To support garbage collection, the key thing a language implementor has to do is to provide a way for the GC to find all live heap pointers (called root pointers). This sounds fairly easy to do but can get quite complicated in the presence of aggressive optimizations and register allocation. A tempting (and often used) solution would be to break encapsulation and make the optimizations aware of the GC requirements. This of course becomes harder the more advanced the optimizations are and with LHC it is pretty much impossible. Consider the following GRIN code:

-- 'otherFunction' returns an object of type 'Maybe Int' using two virtual registers.
-- If 'x' is 'Nothing' then 'y' is undefined.
-- If 'x' is 'Just' then 'y' is a root pointer.
= do x, y <- otherFunction; ....

The above function illustrates that it is not always straightforward to figure out if a variable contains a root pointer. Sometimes determining that requires looking at other variables.

So how might we get around this hurdle, you might ask. Well, if the code for marking roots resides in user-code instead of in the RTS then it can be as complex as it needs be. This fits well with the GRIN ideology of expressing an much in user-code as possible.

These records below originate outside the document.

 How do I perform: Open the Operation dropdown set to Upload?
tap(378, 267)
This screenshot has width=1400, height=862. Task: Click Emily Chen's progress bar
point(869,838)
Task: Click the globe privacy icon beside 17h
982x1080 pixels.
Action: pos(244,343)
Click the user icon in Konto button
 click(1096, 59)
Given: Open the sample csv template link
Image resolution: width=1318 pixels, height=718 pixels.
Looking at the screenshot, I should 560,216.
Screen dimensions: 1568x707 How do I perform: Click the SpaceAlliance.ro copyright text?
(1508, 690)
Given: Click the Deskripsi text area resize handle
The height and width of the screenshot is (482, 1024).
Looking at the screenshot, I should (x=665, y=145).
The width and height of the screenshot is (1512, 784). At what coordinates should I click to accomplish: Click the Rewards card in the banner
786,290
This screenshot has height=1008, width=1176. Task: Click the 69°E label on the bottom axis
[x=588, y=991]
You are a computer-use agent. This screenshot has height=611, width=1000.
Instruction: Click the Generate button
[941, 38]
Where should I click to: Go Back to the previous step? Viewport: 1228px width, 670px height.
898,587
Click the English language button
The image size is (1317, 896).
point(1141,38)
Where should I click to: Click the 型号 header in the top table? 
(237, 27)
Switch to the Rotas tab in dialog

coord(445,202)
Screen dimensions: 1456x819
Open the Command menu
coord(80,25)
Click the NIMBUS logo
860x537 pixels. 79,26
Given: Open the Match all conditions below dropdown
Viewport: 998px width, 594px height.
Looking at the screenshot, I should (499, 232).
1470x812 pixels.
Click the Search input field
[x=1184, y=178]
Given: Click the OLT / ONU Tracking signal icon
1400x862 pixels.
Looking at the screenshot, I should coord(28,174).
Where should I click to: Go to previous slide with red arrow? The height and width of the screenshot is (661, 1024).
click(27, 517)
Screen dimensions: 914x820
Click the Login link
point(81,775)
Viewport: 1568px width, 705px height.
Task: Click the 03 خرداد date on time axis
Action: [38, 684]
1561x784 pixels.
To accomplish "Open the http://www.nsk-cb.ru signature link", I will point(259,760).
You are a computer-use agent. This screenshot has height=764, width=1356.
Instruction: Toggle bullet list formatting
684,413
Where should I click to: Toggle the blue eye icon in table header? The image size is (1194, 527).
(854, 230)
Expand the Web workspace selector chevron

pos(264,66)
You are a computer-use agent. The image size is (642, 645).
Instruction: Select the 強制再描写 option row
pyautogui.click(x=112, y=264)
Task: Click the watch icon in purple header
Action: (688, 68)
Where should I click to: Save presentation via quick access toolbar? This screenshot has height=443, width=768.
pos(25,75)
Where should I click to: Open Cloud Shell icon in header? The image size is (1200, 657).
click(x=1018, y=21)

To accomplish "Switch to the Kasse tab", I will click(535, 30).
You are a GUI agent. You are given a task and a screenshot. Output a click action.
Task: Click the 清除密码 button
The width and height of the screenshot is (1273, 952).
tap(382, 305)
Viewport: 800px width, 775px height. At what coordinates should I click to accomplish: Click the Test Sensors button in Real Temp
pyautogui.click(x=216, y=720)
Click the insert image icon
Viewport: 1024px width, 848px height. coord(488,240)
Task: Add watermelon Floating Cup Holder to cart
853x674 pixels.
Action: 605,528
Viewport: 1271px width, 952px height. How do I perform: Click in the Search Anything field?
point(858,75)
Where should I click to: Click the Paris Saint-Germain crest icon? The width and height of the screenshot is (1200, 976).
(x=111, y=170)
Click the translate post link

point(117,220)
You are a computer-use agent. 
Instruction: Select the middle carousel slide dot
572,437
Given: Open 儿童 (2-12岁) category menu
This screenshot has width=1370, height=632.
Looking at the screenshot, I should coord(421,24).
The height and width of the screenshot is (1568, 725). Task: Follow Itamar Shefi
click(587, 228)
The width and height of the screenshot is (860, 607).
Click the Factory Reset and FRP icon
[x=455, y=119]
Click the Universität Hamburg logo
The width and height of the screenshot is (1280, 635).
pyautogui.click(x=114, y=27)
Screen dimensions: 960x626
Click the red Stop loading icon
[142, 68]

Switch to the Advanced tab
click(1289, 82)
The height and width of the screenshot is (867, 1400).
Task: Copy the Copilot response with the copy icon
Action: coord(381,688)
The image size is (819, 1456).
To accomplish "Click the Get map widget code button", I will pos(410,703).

Now that we're familiar with the problem and the general concept of the solution, let's work out some of the details. Here's what happens when a GC event is triggered, described algorithmically:
  1. Save registers to memory.
    This is to avoid clobbering the registers and to make them accessible from the GC code.
  2. Save stack pointer.
  3. Initiate temporary stack.
    Local variables from the GC code will be placed on this stack.
  4. Jump to code for marking root pointers.
    This will peel back each stack frame until the bottom of the call graph has been reached.
  5. Discard temporary stack.
  6. Restore stack pointer
  7. Restore registers.
Using the approach for exception involves stack cutting and a more advanced transfer of control which will be discussed in a later post.

In conclusion, these are the advantages native-code stack walking:
  • Allows for objects to span registers as well as stack slots.
  • Separates the concerns of the optimizer, the garbage collector and the code generator.
  • Might be a little bit faster than dynamic stack walking since the stack layout is statically encoded.